Publication year - 1998
Publication title -
journal of cellular biochemistry
Language(s) - English
Resource type - Journals
SCImago Journal Rank - 1.028
H-Index - 165
eISSN - 1097-4644
pISSN - 0730-2312
DOI - 10.1002/(sici)1097-4644(1998)72:30/31+<264::aid-jcb32>3.0.co;2-u
Subject(s) - biology , chromosomal translocation , chromatin , fusion gene , gene , haematopoiesis , leukemia , genetics , polycomb group proteins , microbiology and biotechnology , fusion protein , transcription factor , cancer research , stem cell , repressor , recombinant dna
Abstract Genes involved in chromosomal translocations, associated with the formation of fusion proteins in leukemia, are modular in nature and regulatory in function. It is likely that they are involved in the initiation and maintenance of normal hematopoiesis.

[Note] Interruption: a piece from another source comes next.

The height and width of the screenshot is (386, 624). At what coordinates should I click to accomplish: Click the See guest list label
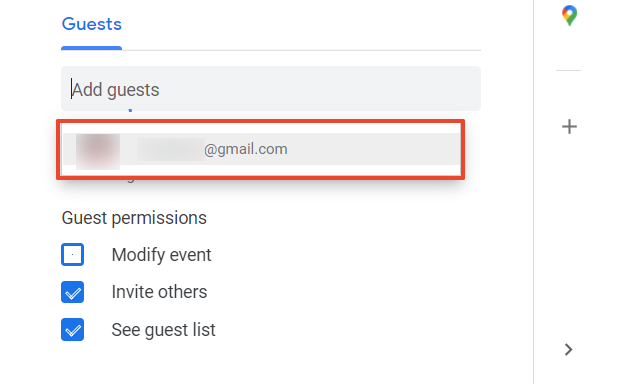[163, 330]
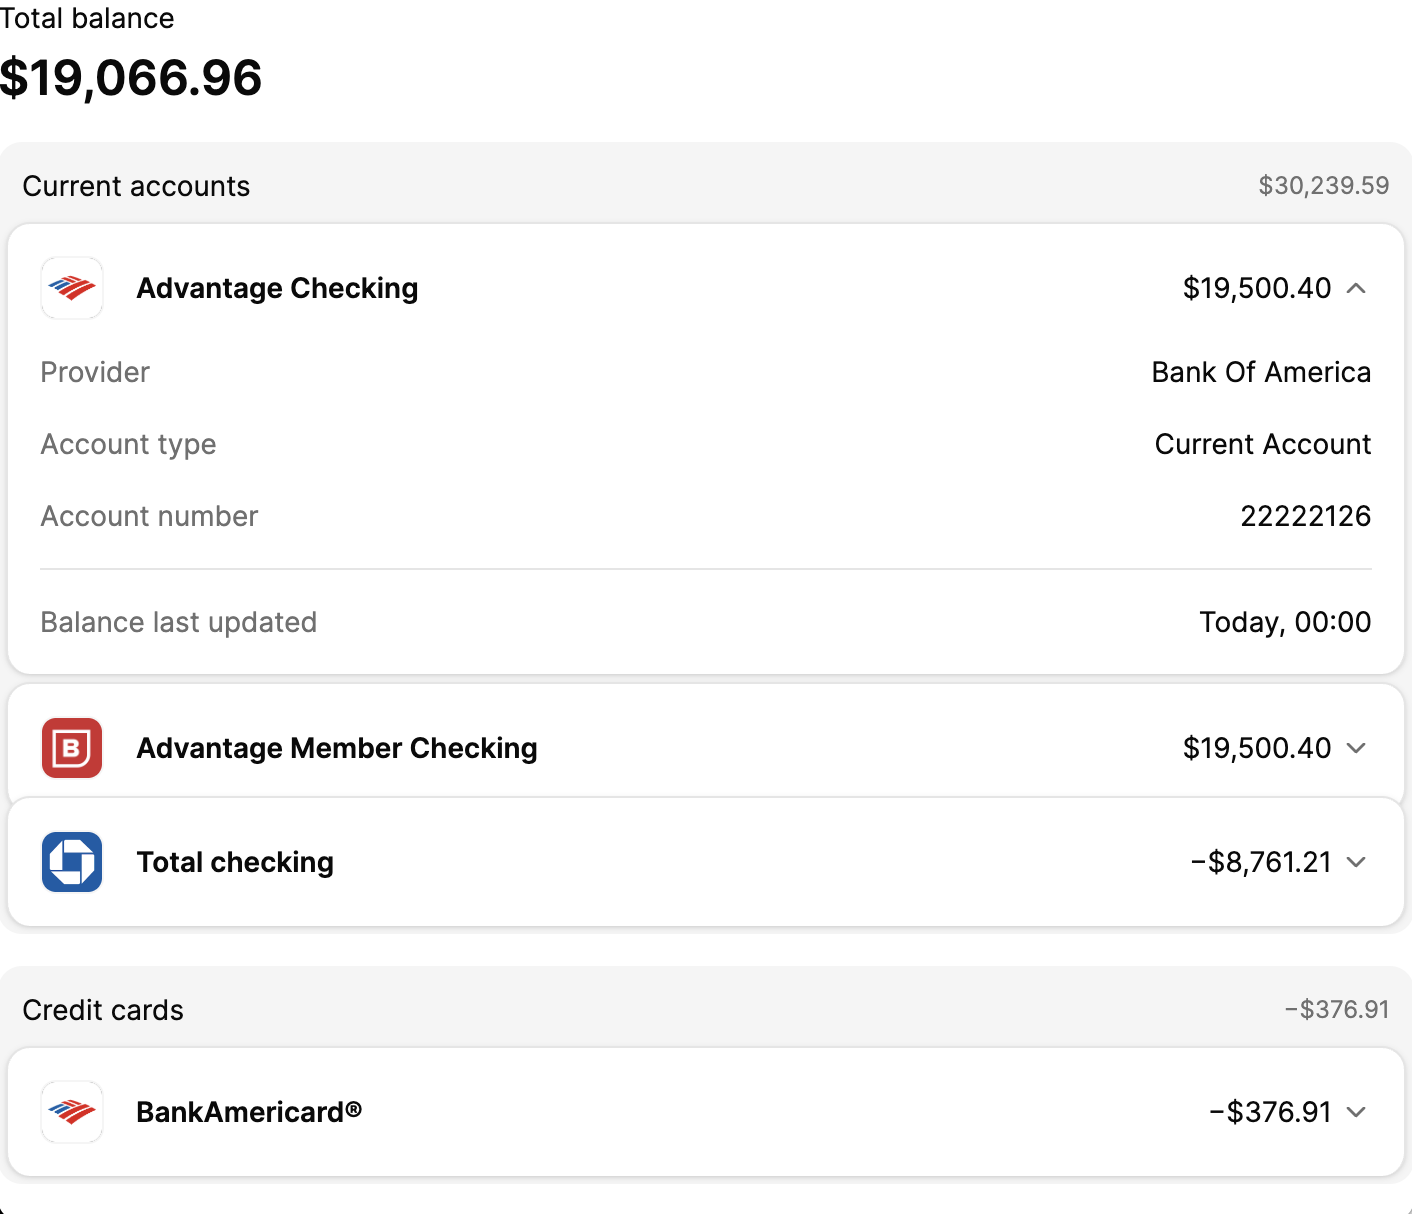
Task: Click the Current accounts total $30,239.59
Action: point(1323,186)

A conceptual model is proposed by which disruption of these different genes leads to the development of acute leukemia. Central to this model is the functional interaction between the mammalian trithorax and polycomb group protein complexes. Many of the genes identified in leukemia‐associated translocations are likely upstream regulators, co‐participators or downstream targets of these complexes. In the natural state, these proteins interact with each other to form multimeric higher‐order structures, which sequentially regulate the development of the normal hematopoietic state, either through HOX gene expression or other less defined pathways. The novel interaction domains acquired by the chimaeric fusion products subvert normal cellular control mechanisms, which result in both a failure of cell maturation and activation of anti‐apoptotic pathways. The mechanisms by which these translocation products are able to affect these processes are thought to lie at the level of chromatin‐mediated transcriptional activation and/or repression. The stimuli for proliferation and development of clinically overt disease may require subsequent mutations in more than one oncogene or tumor suppressor gene, or both. A more comprehensive catalogue of mutation events in malignant cells is therefore required to understand the key regulatory networks that serve to maintain multipotentiality and in particular the modifications which initiate and coordinate commitment in differentiating hematopoietic cells. We propose a model in which common pathways for leukemogenesis lie along the cell cycle control of chromatin structure in terms of transcriptional activation or repression. A clearer understanding of this cascade will provide opportunities for the design and construction of novel biological agents that are able to restore normal regulatory mechanisms. J. Cell. Biochem. Suppls. 30/31:264–276, 1998. © 1998 Wiley‐Liss, Inc.